In the simple case a task is similar to a block, and the syntax is also very similar:

def f = fun -> 4; // block returning 4
def t = task -> 4; // task returning 4

Tasks can be invoked the same way blocks can:

f()
> 4
t()
> 4

One difference between tasks and blocks is that tasks can only be invoked once. Or, to be precise, if a task has once finished executing, it is dead and calling it again will raise an error:

t()
> 4
t()
--> error!

Unlike blocks, tasks can yield values as in python and C#. Yielding a value causes the task to be suspended and the value to be returned to the caller. When the task invoked again it will resume execution immediately after where it yielded before:

def ints = task {
var k = 0;
while (true) {
yield k;
k = k + 1;
}
}

ints()
> 0
ints()
> 1
ints()
> 2
...

Finally, you can ask a task whether it has finished executing or if it has more values:

ints.is_done()
> false

And that’s it, that’s a task.

How does this solve the iteration problem? By allowing block-based iteration to be suspended:

def coll = new Vector("Ni!", "Peng!", "Neeee-wom!");
def iter = task {
for (o: coll)
yield o;
};

iter()
> "Ni!"
iter()
> "Peng!"
iter()
> "Neeee-wom!"

This way, Vector doesn’t have to implement iterators; instead, tasks can be used to allow block iteration to be suspended and resumed at will.

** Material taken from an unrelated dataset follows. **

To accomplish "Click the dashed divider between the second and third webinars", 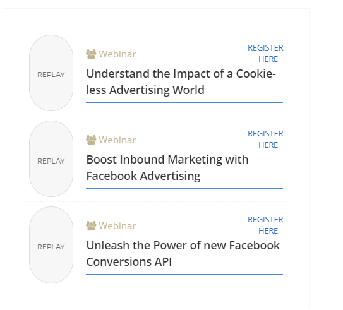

I’ve considered letting tasks take arguments. I can’t think of any uses for that but it does seem appropriate somehow, what with tasks and blocks looking so similar:

def get_sym = task (prefix) {
var k = 0;
while (true) {
yield "${prefix}-${k}";
k = k + 1;
}
};

gen_sym("mip");
> "mip-0"
gen_sum("fab")
> "fab-1"

It’s not too difficult to implement, I just feel silly doing so if it’s completely useless. But maybe I or someone else can come up with a neat use, I hope so.

Originally, on the train to Copenhagen, I didn’t think of tasks as tasks but as generators: objects that generate values. And the keyword wasn’t task, it was gen. But on the way back it occurred to me that maybe this is a more general concept than a generator — it’s more like a piece of work that can be paused and resumed during execution, which is where the name task came from. Also, since a task has its own execution state and stack it is really very similar to a thread. With some more work I think it’s possible to design a pretty decent threading model based on this abstraction. That might be the next thing I’ll work on.

I suspect that tasks will play the same kind of role that selector objects did in OSVM smalltalk and neptune: they’re invaluable in one or two key classes that implement some general abstractions, and then the abstractions can be used instead of the “raw” tasks or selectors.